Joint replacement

Medicare’s Comprehensive Care for Joint Replacement Model has scored small savings for hospitals and their patients through decreasing the use of skilled nursing facility services, a new report finds.

Harvard researchers found that the Centers for Medicare & Medicaid Services, on average, saved about 3.1% per joint-replacement procedure, or $812, according to results published Wednesday in the New England Journal of Medicine. Savings were derived almost exclusively from reductions in post-procedure use of SNFs, researchers noted. Instead, more patients have been sent home.

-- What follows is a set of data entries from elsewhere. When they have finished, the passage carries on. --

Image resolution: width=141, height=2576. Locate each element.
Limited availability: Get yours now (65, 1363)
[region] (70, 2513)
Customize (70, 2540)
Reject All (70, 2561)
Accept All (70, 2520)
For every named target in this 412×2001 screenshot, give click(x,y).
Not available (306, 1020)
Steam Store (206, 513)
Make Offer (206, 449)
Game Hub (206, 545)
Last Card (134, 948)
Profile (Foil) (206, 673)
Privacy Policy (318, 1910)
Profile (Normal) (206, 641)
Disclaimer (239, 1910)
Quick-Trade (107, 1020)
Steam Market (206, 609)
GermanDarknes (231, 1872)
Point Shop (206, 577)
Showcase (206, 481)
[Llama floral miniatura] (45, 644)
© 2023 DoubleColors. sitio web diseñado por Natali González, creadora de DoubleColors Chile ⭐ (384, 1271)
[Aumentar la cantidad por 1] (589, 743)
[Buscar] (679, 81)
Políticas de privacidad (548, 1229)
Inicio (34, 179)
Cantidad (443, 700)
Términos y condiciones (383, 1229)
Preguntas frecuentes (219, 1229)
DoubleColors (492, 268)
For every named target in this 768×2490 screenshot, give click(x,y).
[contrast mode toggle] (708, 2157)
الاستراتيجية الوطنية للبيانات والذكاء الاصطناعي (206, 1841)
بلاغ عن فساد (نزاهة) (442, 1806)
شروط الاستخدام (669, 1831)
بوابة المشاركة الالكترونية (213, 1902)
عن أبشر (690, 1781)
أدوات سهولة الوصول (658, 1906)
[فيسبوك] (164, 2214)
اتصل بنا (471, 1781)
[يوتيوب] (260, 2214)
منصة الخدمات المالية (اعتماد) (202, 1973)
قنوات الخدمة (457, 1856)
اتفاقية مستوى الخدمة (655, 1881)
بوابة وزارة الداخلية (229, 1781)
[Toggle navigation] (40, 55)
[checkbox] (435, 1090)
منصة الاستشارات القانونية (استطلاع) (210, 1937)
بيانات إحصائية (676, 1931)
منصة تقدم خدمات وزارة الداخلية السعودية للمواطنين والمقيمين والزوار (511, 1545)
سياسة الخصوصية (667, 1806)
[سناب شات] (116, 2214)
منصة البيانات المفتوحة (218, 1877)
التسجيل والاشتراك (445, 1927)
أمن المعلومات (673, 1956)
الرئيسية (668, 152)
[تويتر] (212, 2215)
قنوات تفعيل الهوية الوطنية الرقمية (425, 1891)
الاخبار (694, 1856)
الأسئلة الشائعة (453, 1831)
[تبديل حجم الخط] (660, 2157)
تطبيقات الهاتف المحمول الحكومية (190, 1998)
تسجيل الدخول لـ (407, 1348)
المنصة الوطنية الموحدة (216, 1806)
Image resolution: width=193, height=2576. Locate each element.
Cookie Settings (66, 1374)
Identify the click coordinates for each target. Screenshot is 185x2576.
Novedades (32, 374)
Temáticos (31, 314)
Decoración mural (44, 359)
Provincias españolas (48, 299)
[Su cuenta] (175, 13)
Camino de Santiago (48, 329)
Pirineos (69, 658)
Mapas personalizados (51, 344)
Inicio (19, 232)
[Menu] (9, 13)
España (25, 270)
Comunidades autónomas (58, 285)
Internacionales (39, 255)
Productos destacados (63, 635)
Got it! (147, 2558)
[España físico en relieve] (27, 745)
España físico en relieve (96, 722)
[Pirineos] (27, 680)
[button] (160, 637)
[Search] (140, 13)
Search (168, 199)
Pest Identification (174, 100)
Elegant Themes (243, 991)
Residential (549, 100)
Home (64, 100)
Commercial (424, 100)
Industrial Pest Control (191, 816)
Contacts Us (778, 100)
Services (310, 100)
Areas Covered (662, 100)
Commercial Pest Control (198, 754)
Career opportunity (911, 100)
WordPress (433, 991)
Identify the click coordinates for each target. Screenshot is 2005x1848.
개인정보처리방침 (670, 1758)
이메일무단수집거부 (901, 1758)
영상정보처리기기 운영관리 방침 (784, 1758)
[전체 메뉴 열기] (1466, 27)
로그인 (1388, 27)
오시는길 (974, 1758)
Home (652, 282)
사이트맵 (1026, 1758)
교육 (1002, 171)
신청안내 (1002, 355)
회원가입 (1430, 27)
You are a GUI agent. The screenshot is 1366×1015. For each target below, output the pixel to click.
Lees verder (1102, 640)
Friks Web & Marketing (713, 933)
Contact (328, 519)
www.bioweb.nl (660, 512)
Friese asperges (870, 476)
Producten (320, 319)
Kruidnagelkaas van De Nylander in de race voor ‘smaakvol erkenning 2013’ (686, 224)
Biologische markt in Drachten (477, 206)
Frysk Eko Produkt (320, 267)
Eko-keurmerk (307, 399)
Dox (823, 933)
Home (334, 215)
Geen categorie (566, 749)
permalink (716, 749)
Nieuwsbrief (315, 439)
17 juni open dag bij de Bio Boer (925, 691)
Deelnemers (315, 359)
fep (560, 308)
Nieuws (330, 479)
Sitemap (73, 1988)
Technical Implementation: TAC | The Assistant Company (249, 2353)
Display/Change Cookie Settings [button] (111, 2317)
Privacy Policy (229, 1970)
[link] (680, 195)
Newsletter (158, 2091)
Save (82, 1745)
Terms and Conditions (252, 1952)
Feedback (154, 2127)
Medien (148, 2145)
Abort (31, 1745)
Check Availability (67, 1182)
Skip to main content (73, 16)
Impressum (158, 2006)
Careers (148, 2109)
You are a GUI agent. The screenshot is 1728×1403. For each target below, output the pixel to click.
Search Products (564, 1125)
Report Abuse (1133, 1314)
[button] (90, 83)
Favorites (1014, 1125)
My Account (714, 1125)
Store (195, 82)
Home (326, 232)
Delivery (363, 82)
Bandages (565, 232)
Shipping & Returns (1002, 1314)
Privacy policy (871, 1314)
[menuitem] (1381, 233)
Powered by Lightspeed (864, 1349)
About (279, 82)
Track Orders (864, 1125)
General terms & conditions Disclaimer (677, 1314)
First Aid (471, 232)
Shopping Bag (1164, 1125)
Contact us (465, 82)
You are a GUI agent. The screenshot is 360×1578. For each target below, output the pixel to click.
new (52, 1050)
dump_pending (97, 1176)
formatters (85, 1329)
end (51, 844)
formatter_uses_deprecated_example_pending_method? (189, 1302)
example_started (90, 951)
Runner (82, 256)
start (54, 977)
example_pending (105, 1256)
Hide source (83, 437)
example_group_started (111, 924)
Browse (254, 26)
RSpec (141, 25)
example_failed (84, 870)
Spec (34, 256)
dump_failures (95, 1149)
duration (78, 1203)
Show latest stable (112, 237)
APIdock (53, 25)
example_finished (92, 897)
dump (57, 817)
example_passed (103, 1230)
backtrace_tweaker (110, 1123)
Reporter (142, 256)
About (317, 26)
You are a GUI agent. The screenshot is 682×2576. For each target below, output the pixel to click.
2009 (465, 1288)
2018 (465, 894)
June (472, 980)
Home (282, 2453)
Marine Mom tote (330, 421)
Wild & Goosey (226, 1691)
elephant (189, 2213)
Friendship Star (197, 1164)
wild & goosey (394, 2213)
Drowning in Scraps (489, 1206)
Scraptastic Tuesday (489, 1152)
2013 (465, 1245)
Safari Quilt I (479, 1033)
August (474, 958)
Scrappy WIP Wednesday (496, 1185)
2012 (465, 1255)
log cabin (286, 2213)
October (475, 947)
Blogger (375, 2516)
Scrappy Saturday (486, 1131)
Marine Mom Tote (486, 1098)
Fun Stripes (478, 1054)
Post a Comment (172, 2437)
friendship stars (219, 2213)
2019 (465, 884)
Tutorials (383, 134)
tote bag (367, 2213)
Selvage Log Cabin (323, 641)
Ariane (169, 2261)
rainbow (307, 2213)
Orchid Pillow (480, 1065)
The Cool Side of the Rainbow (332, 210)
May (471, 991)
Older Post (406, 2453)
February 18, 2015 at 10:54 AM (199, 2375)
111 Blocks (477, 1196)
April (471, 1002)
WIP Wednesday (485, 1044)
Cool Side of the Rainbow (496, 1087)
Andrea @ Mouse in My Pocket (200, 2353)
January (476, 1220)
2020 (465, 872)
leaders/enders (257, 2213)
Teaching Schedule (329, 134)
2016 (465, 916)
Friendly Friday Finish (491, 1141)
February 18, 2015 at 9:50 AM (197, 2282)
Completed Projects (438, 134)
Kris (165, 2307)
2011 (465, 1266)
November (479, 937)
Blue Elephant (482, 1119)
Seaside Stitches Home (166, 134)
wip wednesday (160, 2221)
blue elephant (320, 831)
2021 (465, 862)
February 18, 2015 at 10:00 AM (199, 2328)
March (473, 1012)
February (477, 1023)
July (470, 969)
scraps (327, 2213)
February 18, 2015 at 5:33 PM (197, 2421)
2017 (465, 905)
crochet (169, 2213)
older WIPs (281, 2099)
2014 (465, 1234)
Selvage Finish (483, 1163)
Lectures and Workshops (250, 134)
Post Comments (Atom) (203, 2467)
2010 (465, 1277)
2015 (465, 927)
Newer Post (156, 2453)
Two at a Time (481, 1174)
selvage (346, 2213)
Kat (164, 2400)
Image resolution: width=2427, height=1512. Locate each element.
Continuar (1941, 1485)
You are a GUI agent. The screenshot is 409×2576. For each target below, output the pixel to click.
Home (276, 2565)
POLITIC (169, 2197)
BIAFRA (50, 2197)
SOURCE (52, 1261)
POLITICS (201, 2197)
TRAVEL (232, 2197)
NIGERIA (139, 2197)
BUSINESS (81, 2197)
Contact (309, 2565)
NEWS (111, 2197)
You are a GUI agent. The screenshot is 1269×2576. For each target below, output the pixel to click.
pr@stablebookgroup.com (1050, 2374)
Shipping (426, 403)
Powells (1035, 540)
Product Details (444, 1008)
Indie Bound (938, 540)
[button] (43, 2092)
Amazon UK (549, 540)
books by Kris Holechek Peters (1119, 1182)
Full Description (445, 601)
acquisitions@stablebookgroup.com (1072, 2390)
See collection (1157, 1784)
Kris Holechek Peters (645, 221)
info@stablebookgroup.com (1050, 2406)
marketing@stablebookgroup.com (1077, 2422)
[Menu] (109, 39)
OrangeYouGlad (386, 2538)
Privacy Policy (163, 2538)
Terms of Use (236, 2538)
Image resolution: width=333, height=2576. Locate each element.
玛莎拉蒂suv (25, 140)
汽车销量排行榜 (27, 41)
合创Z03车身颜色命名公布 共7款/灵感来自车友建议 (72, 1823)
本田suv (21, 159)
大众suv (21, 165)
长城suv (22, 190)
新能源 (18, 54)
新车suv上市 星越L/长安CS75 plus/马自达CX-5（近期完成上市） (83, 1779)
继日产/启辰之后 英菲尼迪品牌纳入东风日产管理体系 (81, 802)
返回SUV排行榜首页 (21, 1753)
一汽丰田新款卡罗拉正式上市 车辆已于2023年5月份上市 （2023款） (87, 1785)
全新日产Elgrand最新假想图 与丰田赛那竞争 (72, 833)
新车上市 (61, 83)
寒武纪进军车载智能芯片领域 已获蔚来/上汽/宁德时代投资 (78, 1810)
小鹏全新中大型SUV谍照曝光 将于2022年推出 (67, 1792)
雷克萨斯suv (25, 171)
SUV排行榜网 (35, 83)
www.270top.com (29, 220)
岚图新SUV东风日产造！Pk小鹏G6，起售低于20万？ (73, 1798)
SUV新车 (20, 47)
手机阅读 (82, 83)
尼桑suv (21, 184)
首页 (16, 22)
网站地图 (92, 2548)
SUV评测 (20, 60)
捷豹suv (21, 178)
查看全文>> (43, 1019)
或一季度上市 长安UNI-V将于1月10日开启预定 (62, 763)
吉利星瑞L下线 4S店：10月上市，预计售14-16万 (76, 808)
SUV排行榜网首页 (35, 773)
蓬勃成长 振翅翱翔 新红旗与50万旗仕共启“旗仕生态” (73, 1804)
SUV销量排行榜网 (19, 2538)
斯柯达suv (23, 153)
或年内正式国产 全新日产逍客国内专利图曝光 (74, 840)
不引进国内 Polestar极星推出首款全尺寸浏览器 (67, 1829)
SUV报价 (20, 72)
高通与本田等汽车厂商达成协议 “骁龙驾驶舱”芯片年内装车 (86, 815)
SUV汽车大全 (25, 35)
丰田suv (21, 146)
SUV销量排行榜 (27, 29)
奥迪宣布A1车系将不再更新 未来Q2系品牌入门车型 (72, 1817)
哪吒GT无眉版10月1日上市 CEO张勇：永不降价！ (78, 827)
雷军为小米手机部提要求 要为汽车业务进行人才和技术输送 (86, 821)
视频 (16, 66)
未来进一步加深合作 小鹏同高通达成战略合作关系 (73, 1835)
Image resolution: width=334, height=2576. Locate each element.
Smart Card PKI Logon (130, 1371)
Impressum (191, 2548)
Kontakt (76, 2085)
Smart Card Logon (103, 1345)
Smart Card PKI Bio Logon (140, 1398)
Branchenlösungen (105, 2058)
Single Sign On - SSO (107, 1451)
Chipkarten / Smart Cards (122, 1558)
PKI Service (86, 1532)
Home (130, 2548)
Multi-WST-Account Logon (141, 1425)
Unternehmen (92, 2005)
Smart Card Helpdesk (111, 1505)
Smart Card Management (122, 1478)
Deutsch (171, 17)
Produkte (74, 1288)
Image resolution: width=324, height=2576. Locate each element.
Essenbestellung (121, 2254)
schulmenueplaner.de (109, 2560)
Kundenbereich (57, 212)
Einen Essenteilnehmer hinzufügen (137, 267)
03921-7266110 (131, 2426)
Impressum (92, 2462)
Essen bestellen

Interest in bundled payment has “exploded” in recent years the study authors noted, meaning this trend could continue.

“The big question has always been whether this new model can lead hospitals to meaningfully reduce spending without harming patients,” Michael Barnett, M.D., lead author and assistant professor of health policy and management at Harvard Chan School, said in an announcement. “This study indicates that with the right financial incentive, hospitals can save money without compromising quality by sending more patients home rather than to a nursing facility.”

Bundled hospitals saved about 3% per patient before accounting for admin costs, bonuses and penalties.

There was little impact on how many higher-risk patients received lower extremity joint replacements, and the bundled model did not show effects on complication rates among patients, researchers added.

Study results were based on an analysis of data from more than 280,000 joint replacement procedures that were part of the program, across 800 hospitals from the first two years of CCJRM. They compared those costs to another nearly 378,000 procedures in more than 960 hospitals that weren’t a part of the experiment.